JDG: Besides my current undergraduate education attained at that point, I had little experience(s) besides a fierce zest and passion for aiding Veterans and engaging in COVID-19 based clinical research. However, my previous experience of being rejected from a UConn-based internship at John Dempsey Hospital attending to elderly patients inspired me to open another door of opportunity for myself. Being rejected from this internship experience led my department (Allied Health Sciences) caused me to doubt myself in terms of my ability to network, sell myself, gain competitive experience, and within my skills and abilities. Instead of allowing myself to fall into a cycle of doubt and fear, I decided I would take the ‘closed door’ opportunity, and reinforce my determination to find an internship I possessed a passion for.

Thus, my advice to my fellow Huskies and other undergraduate students is the following: You cannot lose what you do not have, and there is always a positive to be found within a self-determined failure. Rejection is never an easy concept to cope with, especially for students who take a certain pride in learning, gaining experiences, and showcasing their unique tenacity and spark in the direction of their chosen interest. However, being able to take that rejection experience and harness it as motivation, is a quintessential example of adaptability and resilience. If you apply for a position or experience with the mindset that it is already within your grasp, this can certainly lead to negative results if you are not selected. There is never defeat in rejection because even within our worst experiences, there is always a positive, a ‘light’ to be found if you take the time to reflect and digest it.
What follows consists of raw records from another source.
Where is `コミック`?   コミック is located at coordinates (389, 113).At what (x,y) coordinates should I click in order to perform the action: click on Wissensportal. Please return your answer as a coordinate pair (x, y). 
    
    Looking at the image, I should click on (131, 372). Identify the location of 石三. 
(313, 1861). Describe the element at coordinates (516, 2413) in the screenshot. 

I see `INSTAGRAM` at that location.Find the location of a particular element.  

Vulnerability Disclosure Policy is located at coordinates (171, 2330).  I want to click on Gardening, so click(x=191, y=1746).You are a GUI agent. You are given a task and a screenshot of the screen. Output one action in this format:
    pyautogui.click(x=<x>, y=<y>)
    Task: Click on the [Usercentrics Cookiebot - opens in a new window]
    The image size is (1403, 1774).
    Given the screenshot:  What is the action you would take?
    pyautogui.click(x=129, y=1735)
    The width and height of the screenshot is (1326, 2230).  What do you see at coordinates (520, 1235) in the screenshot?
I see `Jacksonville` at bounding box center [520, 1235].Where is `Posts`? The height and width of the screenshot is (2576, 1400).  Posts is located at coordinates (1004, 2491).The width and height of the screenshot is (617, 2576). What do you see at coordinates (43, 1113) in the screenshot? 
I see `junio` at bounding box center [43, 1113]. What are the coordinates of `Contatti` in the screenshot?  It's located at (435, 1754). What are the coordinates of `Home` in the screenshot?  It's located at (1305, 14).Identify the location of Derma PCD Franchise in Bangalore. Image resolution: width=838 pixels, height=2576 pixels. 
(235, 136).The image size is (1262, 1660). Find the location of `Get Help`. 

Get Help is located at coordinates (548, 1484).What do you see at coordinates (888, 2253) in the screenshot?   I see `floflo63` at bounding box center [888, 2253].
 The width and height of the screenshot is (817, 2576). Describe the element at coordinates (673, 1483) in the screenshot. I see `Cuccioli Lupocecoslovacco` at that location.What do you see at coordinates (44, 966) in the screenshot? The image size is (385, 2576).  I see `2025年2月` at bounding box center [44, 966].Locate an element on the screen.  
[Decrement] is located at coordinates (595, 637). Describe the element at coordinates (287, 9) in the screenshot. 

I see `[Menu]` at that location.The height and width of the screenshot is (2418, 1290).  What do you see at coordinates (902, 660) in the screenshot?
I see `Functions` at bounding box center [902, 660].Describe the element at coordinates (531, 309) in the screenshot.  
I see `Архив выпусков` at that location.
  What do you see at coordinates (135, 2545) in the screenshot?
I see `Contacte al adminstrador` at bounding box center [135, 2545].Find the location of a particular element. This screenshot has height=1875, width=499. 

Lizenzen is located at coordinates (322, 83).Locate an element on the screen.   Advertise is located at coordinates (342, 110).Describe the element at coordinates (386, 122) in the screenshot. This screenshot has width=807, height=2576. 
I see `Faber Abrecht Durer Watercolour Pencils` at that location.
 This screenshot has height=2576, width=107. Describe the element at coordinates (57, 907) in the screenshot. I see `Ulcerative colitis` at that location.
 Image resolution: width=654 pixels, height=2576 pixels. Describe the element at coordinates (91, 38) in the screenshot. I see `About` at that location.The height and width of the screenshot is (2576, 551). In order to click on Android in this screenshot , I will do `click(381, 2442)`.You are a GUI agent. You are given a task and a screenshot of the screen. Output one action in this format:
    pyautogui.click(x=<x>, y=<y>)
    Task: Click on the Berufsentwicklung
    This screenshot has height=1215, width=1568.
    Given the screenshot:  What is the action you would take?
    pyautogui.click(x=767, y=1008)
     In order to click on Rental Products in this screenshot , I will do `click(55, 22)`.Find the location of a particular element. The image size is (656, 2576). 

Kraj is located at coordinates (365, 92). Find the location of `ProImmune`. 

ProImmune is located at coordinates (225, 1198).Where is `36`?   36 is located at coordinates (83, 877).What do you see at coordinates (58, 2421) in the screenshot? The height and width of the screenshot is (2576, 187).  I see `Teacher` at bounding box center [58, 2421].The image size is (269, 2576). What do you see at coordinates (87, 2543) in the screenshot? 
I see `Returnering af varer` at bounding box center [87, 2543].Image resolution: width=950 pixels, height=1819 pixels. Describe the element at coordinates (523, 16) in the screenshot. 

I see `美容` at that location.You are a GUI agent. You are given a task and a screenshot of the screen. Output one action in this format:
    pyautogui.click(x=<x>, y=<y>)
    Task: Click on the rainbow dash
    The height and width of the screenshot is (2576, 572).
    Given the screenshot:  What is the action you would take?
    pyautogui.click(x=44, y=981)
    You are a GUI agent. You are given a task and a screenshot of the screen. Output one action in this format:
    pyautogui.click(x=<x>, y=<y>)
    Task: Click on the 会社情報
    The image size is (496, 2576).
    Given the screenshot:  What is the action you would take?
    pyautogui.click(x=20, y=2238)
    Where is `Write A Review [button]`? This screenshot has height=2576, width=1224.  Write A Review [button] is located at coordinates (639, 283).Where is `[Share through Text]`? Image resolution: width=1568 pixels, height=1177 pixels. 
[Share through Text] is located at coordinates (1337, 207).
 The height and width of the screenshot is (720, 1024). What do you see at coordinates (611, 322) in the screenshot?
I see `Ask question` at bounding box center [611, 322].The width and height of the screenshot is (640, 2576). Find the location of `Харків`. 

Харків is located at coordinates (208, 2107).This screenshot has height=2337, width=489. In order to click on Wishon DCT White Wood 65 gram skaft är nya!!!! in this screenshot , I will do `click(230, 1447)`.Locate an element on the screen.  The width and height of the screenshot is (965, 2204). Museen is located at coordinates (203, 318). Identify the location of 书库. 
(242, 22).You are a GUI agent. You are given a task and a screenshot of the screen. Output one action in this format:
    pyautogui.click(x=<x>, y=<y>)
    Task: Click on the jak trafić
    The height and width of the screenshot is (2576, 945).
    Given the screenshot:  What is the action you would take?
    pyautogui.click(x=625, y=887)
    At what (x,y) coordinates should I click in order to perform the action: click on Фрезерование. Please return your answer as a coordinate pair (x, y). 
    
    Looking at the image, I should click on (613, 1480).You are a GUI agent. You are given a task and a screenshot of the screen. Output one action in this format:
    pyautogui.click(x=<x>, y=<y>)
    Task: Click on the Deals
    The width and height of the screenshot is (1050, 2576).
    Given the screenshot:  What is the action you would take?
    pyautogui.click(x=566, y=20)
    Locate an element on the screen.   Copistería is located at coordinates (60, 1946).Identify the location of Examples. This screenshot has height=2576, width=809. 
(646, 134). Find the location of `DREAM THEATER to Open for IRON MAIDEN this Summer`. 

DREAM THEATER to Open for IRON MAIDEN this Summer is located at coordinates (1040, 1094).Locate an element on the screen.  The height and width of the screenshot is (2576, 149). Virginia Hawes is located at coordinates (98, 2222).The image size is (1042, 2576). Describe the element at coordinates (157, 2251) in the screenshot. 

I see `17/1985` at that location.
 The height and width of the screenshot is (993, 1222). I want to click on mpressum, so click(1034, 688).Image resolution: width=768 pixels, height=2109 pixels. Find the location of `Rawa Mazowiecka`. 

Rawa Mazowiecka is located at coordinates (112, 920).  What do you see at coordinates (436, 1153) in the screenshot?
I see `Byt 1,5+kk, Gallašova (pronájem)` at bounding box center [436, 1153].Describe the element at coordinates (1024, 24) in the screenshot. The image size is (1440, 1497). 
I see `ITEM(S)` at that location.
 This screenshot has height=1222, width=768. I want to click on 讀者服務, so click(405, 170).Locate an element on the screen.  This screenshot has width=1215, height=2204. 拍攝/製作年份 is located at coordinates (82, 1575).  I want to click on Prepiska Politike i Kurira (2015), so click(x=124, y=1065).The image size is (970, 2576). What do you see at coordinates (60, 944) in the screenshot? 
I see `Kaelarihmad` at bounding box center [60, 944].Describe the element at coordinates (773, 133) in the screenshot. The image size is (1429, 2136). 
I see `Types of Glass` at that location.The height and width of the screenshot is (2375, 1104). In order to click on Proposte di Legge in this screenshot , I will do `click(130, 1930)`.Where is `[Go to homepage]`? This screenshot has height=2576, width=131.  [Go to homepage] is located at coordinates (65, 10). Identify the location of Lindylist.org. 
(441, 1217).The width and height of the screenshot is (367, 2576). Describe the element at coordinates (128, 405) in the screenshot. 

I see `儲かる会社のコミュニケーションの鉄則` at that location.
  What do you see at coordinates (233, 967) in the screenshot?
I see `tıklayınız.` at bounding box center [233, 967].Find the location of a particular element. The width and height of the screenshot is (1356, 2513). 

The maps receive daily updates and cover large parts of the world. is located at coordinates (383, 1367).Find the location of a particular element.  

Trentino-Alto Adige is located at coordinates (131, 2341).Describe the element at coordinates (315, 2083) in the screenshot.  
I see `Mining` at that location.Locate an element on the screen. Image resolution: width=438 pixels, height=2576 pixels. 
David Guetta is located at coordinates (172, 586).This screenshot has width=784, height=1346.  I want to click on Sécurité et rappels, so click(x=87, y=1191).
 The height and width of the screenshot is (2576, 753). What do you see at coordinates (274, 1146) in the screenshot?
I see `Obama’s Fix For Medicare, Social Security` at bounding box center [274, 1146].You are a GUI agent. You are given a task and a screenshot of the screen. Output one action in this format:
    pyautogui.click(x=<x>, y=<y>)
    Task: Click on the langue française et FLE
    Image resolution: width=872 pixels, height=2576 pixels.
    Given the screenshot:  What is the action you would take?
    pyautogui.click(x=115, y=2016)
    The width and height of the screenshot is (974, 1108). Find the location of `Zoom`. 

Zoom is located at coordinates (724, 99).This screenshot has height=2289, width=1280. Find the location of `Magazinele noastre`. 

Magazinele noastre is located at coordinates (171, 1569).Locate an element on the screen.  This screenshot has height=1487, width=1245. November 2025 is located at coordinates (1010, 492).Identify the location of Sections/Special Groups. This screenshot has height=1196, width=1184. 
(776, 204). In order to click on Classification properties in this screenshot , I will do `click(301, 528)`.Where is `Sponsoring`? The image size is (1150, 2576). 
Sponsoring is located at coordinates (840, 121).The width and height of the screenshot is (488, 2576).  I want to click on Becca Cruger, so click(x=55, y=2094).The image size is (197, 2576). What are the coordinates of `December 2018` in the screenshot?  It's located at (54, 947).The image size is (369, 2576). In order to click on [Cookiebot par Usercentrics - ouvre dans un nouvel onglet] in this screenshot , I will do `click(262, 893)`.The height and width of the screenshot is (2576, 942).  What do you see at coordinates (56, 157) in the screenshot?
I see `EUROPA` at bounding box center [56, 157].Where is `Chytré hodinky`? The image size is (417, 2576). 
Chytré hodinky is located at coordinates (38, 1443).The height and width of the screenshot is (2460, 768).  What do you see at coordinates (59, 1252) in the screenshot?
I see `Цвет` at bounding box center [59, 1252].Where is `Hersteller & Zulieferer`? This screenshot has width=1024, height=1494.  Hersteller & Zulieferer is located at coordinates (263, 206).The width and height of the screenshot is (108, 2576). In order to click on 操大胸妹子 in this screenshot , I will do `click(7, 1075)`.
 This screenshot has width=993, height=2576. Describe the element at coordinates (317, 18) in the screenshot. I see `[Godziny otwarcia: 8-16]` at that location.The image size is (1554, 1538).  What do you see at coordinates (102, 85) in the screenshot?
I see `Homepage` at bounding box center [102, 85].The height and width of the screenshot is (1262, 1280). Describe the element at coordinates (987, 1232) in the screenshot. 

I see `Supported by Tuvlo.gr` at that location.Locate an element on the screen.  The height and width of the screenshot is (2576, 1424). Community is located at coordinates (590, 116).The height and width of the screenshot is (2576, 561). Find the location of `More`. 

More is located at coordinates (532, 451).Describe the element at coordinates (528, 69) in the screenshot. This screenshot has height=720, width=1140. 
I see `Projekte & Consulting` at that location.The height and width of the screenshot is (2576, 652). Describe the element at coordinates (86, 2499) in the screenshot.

HP: How did this experience impact your decision to pursue a career in this field?

JDG: Being exposed to the medical world, versus reading about experiences or speaking to individuals who have lived such experiences truly illustrated to me this is the path I want to explore. Learning within my classes is essential for having a base foundation that teaches and prepares students for how to operate in their desired occupation, but an internship takes this to a whole new level. Visually seeing how others in your desired profession operate on a daily basis, the challenges, joys, and obstacles they must overcome to be successful grants clarity and aim in which skills and areas of knowledge to focus on. Despite all the negatives entailed in being a medical doctor who also wears hats in healthcare administration and diversity and inclusion, seeing the impact these professionals have within their communities and everyday people who rely on their care and expertise inspired me to continue my journey and path. I am happy to continue my educational ambitions of pursuing a dual master of MD/MBA at the University of Connecticut to one day become a medical doctor/hospital administrator working within the diversity and inclusion department, hopefully at the Veterans Health Administration.

HP: Since your experience was both in-person and virtual, what advice do you have for individuals navigating a virtual experience?

JDG: Virtual experiences, whether in an occupational setting or internship, have numerous opportunities that if used correctly, can be extremely advantageous. However, in order to successfully harness, learn, grow, and build savvy use of skills and abilities within a virtual setting requires a unique sense of self-determination, focus, time management-based organization, mental clarity, and adaptability. These attributes contribute to individualized learning by being able to obtain a successful balance between being physically away from the experience whilst still maintaining adept growth as if it was a physical internship. Depending on the format, virtual experiences may lean more on independence, which can be a learning curve for certain students. Keeping focus and staying organized allows you more flexibility to learn versus stressing about keeping pace with work and assigned duties. The most important aspect of any internship experience is learning, and these attributes will aid you in being able to maximize learning within any virtual position.